Describe my history with digitization? Okay, easy enough. For the purposes of this exercise, Quinn defines digitization as, “...the process of taking things that are accessible in the physical world, like writings on paper, pictures on film, sounds on a radio, video from a television, and making them accessible in the digital...”. It is a definition mindfully tailored for this assignment, which is both accessible and simple without being simplistic. And I would be bereft to think of one better. But phrased like that, it becomes complex to survey my history with digitization. Not so easy after all.

To me this definition hinges on two factors: conversion and access. Digitization is the act of converting or shifting one format into another and then, more significantly, making the object accessible. When did I start doing this? Just considering this question perplexes my memory. Disposable simplifications and absurd aimless abstractions aside (though, what else are blogs for) I'm not sure I can determine a point in my life when I wasn’t digitizing or being digitized. Even if I focus literally on binary to bolder type situations, a history is difficult to describe.

For the purpose of the exercise, I'm guessing a I should address the question with a measurable benchmark. Okay, so, in High School I built a computer. I did it to play games. Back then you could build a fast computer at a third of the price of what you could buy prebuilt. It was an agonizing experience and one I didn't actually enjoy all that much. After all, it was an means to an end: the games. Unfortunately, having the determination to throw some keyed parts together, after hours of trial and error, (I blame legos) gave people the mistaken impression that I was a “computer guy.” And from that point forward, I have been working with computers on a technical level. Many of the issues people would enlist me for related to scanning or format conversion. I've done a fair share scanning solely in the pursuit of teaching. I love computers now. And not just for games or spell check. 

Though, this is merely the “college application” version of my digital experience. As a snapshot, it is blurry and trite and wants elaboration.

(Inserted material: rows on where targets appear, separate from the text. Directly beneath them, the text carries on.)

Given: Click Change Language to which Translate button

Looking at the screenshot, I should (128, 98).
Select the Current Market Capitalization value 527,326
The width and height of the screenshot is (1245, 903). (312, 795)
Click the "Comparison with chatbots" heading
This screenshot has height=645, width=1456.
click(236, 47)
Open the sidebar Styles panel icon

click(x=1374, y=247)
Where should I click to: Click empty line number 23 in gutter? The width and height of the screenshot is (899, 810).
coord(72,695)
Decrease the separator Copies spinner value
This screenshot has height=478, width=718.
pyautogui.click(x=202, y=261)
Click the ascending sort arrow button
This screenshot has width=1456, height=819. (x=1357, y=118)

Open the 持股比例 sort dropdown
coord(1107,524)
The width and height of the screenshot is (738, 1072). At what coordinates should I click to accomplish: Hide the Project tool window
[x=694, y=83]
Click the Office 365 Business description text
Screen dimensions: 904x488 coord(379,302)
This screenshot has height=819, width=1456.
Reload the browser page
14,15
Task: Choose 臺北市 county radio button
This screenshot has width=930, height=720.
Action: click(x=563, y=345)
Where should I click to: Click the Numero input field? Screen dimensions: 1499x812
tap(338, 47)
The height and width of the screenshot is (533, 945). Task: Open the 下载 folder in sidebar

My earliest memories involve all sorts of now lost “computers” like the family PC, my NES or my awesome Casio digital watch. I'm guessing this experience is common for anyone under 35. I can still hear my speak n' spell rewarding my clumsy finger presses with its charming electronic drone. Maybe some cynic would argue that this has nothing to do with digitization. After all, there wasn't an output—a converted object that is accessible and interactive. I would reply, in a self-couscous, half-ironic yet defiant tone, that I was the output.

Time with these machines shaped my behavior, personality and understanding of how the world sometimes worked. How it SHOULD work. The physical and the digital were interwoven in the tapestry of my life. They still are. The ability to draw a line of demarcation between them, to be able to say “this is digital and this is physical” is a model that I adopted to better communicate with adults. I firmly believe that few things now are pure and untainted by a digital-physical seepage. I know because I am a product of this interdependency.

I believe that computer networks are re-socializing society. My young self's naive notions of the natural interlocking features of the digital and physical worlds are playing out very dramatically now. Both in the possible dusk of the internet “as-we-know-it” and the dawn of a new “digital” library. The carbon paper to compressed file, paper to petabyte, (etc) type of digitization is an integral part of this ecosystem.